ANZ bank recently acquired the New Zealand unit of Britain's Lloyds TSB Group, and with it doubled its market share to become New Zealand's biggest bank. This caused a trading halt on ANZ shares for 2 days and allowed all the market participants to digest this deal. Reading the comment from most of the analysts around town, ANZ acquired this business for a good price on top of the record $2.3 Billion profit reported earlier this year.
Those with a view to valuing companies on paper may have thought times were good for ANZ and right they may well be in the future. Technical analysts, however, would be looking at the chart or more precisely the price action reflected in the chart to guide their decision. The price action in charts is what I regard as the facts as it reflects exactly what happened, knowing this it's hard to ignore them.

The chart below shows ANZ this year and its strong run out from the March lows. Since July the price action has been sideways and range traded well into October. That's when the announcements came for the deal in New Zealand and the halt in trading occurred. Looking purely at the technical aspects of ANZ there was no real signal for a decision either way when trading was halted and if anything most standard technical indicators were mildly bullish. That's where having a plan and sticking to it is so important; we can wait for a confirmed signal from our plan and take action accordingly. For those who bought into ANZ purely based on the recent news, this decision was about to become a bitter pill to swallow.


click chart for more detail

Those following the ABC's trading system would be looking for their swing chart to confirm the direction ANZ was moving, be it the first higher swing bottom or the first lower swing top. This signal occurred on November 3rd with the lower swing top confirmed and by using the ABC entry rules the anticipation of this occurring would have ensured our orders had already been placed and one of the best ABC short trades of the year was just getting started.

The entry orders were triggered on November 3rd and by using our pressure points the trade was managed to the 150% milestone or $17.71. From our planned entry at $16.37 a maximum profit of $1.34 per share was possible given our orders being filled at these prices.

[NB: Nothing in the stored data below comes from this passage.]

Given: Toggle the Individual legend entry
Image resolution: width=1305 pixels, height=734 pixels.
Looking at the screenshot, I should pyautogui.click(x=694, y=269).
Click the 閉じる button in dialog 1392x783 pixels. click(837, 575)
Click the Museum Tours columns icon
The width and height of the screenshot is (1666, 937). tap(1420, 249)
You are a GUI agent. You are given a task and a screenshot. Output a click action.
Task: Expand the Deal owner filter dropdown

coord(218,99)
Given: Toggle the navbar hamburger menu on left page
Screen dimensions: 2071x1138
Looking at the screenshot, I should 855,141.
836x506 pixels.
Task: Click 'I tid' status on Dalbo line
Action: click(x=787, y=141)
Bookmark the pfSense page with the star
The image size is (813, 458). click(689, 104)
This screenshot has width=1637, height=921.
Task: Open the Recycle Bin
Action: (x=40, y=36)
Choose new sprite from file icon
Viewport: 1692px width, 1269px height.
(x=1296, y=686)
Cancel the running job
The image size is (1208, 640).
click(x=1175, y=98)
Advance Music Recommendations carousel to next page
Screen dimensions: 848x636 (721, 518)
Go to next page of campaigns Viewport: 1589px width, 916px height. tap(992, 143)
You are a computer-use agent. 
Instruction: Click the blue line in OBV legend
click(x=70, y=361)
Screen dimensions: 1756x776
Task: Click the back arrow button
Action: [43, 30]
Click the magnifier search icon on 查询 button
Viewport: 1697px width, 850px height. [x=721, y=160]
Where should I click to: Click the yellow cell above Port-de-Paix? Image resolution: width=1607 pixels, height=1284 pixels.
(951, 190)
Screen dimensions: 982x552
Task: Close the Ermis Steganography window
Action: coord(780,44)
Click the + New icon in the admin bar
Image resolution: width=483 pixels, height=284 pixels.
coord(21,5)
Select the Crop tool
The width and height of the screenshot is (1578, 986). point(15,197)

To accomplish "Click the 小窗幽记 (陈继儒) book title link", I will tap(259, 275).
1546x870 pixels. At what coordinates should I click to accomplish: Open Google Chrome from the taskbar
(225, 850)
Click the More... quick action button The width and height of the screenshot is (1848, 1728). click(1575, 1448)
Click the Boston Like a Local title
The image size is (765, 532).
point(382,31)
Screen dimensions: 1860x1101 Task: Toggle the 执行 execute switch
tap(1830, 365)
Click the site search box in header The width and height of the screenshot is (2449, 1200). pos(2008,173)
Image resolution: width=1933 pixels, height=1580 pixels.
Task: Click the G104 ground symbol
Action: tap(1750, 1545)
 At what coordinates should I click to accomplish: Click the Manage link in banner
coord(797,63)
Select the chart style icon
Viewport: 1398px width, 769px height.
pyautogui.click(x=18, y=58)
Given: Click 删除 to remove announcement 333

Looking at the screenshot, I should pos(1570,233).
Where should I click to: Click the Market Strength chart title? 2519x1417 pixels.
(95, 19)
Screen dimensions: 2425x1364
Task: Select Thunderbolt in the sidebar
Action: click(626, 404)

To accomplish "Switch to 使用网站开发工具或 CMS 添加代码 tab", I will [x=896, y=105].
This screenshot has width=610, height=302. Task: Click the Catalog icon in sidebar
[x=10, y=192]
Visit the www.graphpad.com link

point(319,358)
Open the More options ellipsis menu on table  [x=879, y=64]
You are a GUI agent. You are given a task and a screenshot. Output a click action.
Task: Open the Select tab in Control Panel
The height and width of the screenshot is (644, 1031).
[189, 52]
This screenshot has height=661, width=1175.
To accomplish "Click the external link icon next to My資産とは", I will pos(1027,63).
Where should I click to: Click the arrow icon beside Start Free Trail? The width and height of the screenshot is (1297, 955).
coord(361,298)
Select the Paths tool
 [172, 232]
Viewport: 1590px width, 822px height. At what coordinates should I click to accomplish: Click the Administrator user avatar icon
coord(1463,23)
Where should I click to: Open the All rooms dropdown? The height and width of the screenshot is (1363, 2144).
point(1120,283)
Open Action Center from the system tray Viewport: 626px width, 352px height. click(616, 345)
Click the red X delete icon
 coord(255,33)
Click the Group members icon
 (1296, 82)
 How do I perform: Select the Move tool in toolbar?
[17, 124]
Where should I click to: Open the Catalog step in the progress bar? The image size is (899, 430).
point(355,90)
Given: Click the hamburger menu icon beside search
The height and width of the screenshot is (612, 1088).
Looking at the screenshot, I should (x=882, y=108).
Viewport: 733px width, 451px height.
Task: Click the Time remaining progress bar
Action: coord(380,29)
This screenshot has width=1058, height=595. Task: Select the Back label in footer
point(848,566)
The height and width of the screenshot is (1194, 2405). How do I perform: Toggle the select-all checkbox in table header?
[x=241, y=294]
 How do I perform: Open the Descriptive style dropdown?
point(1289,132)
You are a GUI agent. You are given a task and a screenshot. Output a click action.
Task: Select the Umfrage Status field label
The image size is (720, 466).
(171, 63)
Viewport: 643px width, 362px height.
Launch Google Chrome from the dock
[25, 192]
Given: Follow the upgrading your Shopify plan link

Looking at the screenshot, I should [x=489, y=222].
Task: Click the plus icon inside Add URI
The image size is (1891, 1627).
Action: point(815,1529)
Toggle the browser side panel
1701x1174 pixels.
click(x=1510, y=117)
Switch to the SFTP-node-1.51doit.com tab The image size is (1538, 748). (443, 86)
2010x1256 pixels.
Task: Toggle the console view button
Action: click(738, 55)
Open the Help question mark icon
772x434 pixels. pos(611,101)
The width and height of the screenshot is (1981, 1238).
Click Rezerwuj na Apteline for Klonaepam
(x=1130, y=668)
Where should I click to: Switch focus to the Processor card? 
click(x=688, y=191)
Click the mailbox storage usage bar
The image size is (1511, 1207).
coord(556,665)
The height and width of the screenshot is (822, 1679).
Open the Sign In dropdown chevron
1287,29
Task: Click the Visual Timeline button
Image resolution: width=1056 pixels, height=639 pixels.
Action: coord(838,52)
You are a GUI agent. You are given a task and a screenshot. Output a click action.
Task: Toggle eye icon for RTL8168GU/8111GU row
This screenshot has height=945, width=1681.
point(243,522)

click chart for more detail

A thorough understanding of ABC trading ensures when a strong trend is in effect you will be looking for the next trade in the same direction, as it is likely another trade won't be far away. This in fact did occur and the next short trade was confirmed on November 14th. An area for close maintenance on the second trade will be the placement of your stops. As the A to B reference range is quite large for the first trade we may find the range difficult to repeat. So in cases like this following a relative large movement in the market running your stops closely is a sensible tool in the management of this trade. As soon as the trade has covered the cost of trading I would be moving the stops to entry plus brokerage to ensure even if the market does rally next week then a zero profit, zero loss situations is the outcome.


click chart for more detail

Removing emotion and being patient is often the key to success in trading. By not jumping in on news and waiting for your plan to guide you, a more favourable result has been the outcome.